**ACTIVITY:**
The data below contains pictures, which are to be skipped; the lines starting at the line with "Task: Click the EUR" and ending at the line with "Instruction: Toggle Unlim. Powers OFF option" are to be output exactly, both ends included.

**RECORDS FOR THIS TASK:**
---*---
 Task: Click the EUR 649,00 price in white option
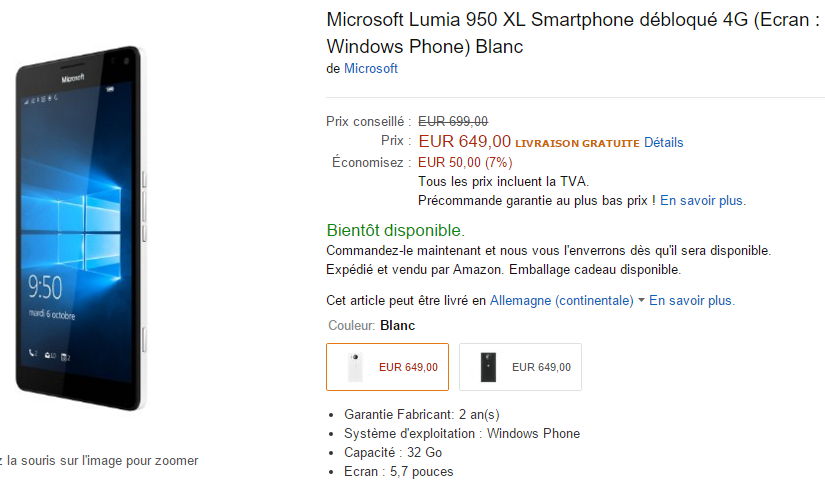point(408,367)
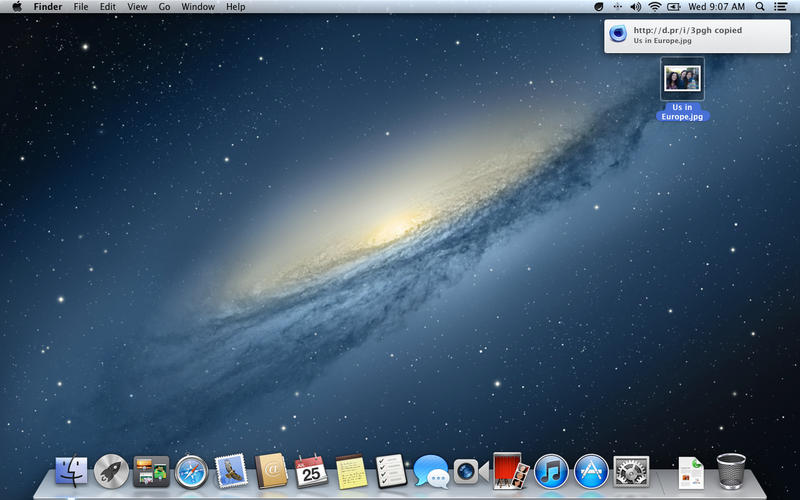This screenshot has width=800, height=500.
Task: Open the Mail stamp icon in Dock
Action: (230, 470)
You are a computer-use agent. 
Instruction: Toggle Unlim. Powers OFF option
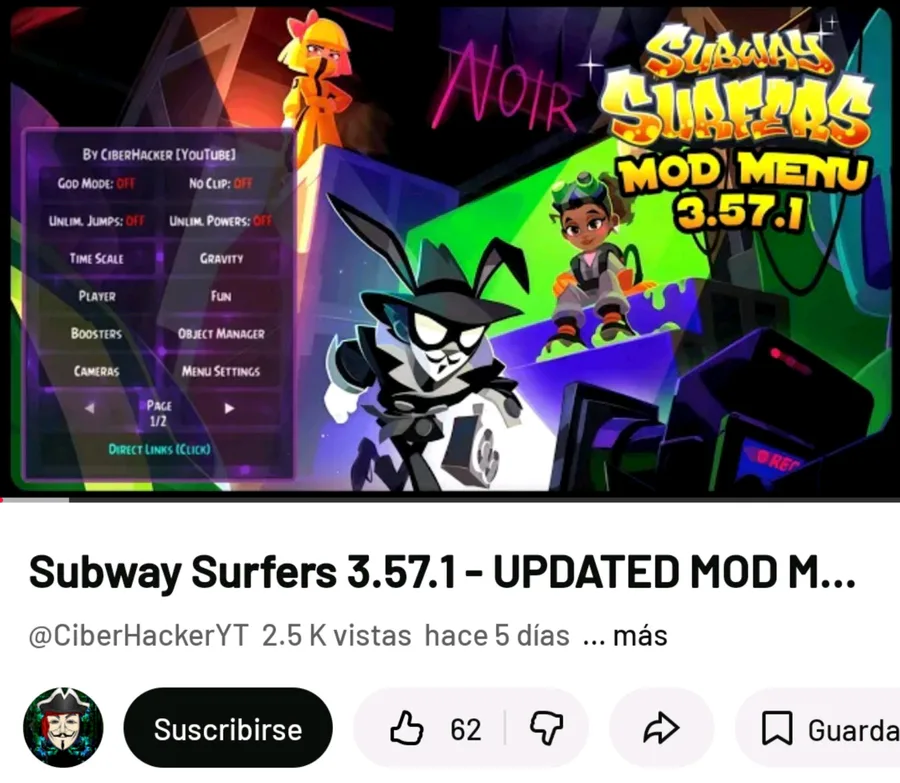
---*---
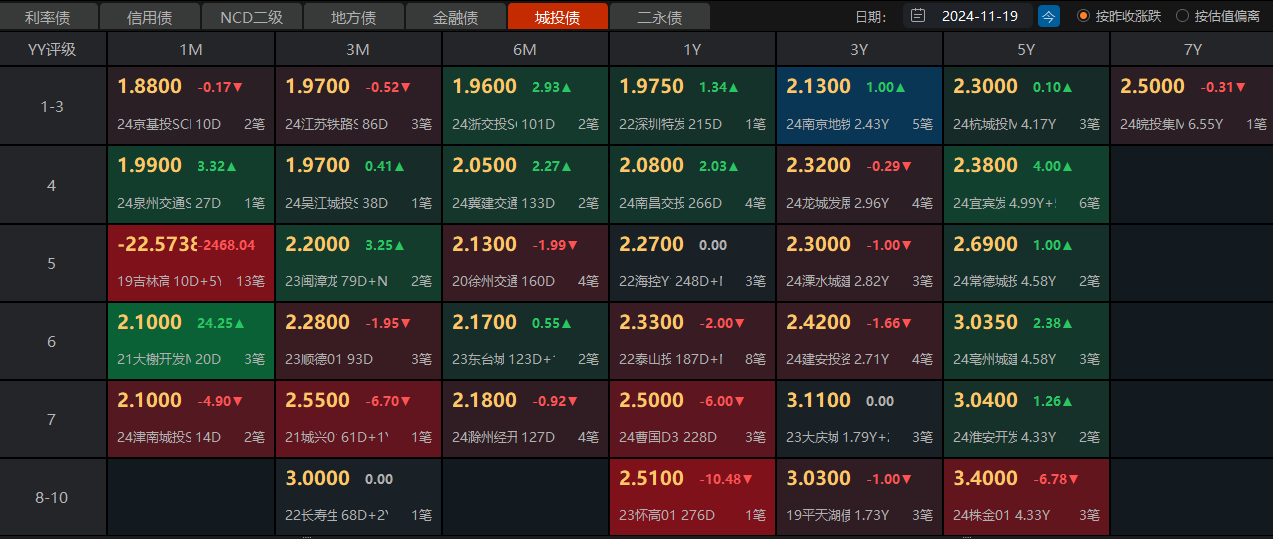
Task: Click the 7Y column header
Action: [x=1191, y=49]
---*---
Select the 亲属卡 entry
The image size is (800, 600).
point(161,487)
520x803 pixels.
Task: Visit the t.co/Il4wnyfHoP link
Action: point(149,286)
---*---
**ANSWER FOR THE TASK:**
 Task: Click the EUR 649,00 price in white option
point(408,367)
This screenshot has width=800, height=500.
Task: Open the Mail stamp icon in Dock
Action: (230, 470)
You are a computer-use agent. 
Instruction: Toggle Unlim. Powers OFF option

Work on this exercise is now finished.